▶ _WHAT YOU ARE ASKED TO DO_: When you find the line with "mappa del sito (663, 2389)" among the records below, reproduce it and each line after it exactly, ending with the line with "[youtube] (225, 835)".

▶ _INPUT DATA_:
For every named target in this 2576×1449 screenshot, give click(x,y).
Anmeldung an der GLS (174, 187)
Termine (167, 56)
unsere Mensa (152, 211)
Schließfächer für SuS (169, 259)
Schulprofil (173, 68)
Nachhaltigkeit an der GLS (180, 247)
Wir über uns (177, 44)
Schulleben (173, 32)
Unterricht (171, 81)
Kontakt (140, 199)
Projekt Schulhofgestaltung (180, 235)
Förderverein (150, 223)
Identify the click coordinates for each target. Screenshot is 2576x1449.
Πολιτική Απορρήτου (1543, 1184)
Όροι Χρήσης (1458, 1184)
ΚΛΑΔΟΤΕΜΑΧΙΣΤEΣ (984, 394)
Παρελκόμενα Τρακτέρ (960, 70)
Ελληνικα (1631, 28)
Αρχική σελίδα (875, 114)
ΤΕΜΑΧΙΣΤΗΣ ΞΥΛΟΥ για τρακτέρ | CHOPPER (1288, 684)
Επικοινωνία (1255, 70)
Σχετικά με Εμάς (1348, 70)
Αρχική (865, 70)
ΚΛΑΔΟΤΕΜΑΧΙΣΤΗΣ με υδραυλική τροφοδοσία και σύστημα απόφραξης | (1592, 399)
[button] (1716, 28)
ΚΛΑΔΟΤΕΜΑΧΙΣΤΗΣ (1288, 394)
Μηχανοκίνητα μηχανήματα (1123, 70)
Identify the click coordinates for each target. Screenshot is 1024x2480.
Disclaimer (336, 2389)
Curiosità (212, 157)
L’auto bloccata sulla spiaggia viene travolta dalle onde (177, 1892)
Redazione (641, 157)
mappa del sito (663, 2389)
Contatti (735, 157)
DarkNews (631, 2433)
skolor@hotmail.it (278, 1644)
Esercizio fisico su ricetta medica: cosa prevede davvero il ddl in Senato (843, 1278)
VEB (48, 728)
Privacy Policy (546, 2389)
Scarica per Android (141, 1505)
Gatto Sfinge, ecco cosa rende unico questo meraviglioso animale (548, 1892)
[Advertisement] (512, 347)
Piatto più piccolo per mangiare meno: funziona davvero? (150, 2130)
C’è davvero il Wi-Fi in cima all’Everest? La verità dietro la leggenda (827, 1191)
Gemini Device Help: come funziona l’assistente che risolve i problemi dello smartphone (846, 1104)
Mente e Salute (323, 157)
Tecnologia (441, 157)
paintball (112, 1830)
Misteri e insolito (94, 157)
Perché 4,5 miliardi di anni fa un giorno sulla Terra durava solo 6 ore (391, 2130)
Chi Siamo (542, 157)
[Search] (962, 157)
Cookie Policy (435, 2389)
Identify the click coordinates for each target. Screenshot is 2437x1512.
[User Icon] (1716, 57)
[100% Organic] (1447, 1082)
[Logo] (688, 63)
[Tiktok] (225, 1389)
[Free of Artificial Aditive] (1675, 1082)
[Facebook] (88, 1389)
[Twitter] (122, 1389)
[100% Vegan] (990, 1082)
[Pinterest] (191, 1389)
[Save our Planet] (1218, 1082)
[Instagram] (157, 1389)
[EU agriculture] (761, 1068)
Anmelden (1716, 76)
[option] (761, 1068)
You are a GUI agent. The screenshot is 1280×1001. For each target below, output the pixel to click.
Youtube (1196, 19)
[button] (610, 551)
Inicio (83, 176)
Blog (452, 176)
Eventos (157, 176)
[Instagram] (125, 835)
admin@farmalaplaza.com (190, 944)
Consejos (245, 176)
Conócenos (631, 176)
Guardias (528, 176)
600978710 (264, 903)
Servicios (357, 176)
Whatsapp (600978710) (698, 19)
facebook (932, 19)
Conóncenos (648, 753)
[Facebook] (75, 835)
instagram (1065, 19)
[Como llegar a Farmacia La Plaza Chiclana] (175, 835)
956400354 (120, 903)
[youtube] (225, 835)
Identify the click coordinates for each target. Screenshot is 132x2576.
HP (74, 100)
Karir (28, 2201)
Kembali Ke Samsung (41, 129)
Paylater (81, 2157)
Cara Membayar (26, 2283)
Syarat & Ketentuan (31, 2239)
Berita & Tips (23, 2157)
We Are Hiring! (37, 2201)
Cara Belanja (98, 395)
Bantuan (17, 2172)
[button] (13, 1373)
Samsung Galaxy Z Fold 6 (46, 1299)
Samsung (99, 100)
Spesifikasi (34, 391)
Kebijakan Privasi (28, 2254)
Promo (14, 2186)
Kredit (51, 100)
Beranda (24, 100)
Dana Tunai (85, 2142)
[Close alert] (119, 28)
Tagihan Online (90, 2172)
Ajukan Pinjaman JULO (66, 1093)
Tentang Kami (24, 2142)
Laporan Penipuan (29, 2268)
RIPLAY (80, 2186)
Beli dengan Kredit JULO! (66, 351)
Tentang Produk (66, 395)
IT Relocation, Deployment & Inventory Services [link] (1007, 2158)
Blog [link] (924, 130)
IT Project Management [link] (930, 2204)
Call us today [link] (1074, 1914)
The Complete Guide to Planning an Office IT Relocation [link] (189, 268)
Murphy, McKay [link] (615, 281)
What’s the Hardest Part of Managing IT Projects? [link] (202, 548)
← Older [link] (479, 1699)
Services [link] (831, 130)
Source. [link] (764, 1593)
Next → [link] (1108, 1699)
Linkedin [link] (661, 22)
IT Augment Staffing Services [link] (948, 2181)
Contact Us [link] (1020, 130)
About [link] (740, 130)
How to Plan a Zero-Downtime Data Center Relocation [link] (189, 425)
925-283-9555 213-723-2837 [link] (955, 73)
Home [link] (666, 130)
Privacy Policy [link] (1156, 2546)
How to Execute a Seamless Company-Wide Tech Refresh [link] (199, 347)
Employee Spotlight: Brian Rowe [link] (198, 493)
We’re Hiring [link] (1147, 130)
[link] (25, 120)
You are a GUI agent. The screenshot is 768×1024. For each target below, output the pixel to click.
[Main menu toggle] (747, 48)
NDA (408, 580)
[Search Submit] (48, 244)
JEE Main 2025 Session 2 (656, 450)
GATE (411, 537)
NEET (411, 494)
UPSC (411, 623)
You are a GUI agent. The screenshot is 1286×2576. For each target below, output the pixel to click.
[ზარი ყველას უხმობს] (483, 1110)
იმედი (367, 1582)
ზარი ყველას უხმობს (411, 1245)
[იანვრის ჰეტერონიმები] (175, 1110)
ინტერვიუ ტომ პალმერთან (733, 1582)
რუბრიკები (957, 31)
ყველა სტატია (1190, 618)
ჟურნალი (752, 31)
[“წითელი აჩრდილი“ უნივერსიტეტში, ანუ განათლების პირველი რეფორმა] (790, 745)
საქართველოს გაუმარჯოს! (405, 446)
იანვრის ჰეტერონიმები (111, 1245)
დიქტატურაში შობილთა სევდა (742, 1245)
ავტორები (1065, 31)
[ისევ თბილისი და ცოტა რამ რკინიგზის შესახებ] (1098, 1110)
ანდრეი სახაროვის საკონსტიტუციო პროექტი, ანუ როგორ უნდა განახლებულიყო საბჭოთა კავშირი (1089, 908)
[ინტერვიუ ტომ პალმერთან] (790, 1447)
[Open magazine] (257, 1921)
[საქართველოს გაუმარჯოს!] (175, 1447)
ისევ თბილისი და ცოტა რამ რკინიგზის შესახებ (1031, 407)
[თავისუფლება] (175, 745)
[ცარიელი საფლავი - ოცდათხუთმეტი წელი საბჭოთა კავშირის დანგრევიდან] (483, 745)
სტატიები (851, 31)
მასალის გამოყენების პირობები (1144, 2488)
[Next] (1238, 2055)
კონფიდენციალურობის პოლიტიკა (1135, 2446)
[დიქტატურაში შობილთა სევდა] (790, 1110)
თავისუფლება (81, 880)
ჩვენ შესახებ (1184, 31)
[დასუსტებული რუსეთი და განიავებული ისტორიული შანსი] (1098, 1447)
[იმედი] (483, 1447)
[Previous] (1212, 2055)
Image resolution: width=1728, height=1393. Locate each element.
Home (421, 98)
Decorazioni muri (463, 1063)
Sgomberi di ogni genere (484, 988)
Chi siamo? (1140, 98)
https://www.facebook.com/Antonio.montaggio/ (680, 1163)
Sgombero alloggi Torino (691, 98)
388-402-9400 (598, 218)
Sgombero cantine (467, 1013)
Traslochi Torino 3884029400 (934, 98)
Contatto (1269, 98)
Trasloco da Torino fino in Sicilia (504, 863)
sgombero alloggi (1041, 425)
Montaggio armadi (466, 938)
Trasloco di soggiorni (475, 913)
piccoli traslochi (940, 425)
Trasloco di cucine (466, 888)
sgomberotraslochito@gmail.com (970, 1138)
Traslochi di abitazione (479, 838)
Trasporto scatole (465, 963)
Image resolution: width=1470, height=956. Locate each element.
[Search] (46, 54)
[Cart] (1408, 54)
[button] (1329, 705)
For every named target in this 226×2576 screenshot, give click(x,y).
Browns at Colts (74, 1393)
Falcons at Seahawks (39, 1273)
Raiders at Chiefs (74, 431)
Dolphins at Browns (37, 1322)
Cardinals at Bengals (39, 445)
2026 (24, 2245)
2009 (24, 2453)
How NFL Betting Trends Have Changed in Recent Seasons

▶ _TASK RESPONSE_:
mappa del sito (663, 2389)
Contatti (735, 157)
DarkNews (631, 2433)
skolor@hotmail.it (278, 1644)
Esercizio fisico su ricetta medica: cosa prevede davvero il ddl in Senato (843, 1278)
VEB (48, 728)
Privacy Policy (546, 2389)
Scarica per Android (141, 1505)
Gatto Sfinge, ecco cosa rende unico questo meraviglioso animale (548, 1892)
[Advertisement] (512, 347)
Piatto più piccolo per mangiare meno: funziona davvero? (150, 2130)
C’è davvero il Wi-Fi in cima all’Everest? La verità dietro la leggenda (827, 1191)
Gemini Device Help: come funziona l’assistente che risolve i problemi dello smartphone (846, 1104)
Mente e Salute (323, 157)
Tecnologia (441, 157)
paintball (112, 1830)
Misteri e insolito (94, 157)
Perché 4,5 miliardi di anni fa un giorno sulla Terra durava solo 6 ore (391, 2130)
Chi Siamo (542, 157)
[Search] (962, 157)
Cookie Policy (435, 2389)
Identify the click coordinates for each target. Screenshot is 2437x1512.
[User Icon] (1716, 57)
[100% Organic] (1447, 1082)
[Logo] (688, 63)
[Tiktok] (225, 1389)
[Free of Artificial Aditive] (1675, 1082)
[Facebook] (88, 1389)
[Twitter] (122, 1389)
[100% Vegan] (990, 1082)
[Pinterest] (191, 1389)
[Save our Planet] (1218, 1082)
[Instagram] (157, 1389)
[EU agriculture] (761, 1068)
Anmelden (1716, 76)
[option] (761, 1068)
You are a GUI agent. The screenshot is 1280×1001. For each target below, output the pixel to click.
Youtube (1196, 19)
[button] (610, 551)
Inicio (83, 176)
Blog (452, 176)
Eventos (157, 176)
[Instagram] (125, 835)
admin@farmalaplaza.com (190, 944)
Consejos (245, 176)
Conócenos (631, 176)
Guardias (528, 176)
600978710 (264, 903)
Servicios (357, 176)
Whatsapp (600978710) (698, 19)
facebook (932, 19)
Conóncenos (648, 753)
[Facebook] (75, 835)
instagram (1065, 19)
[Como llegar a Farmacia La Plaza Chiclana] (175, 835)
956400354 (120, 903)
[youtube] (225, 835)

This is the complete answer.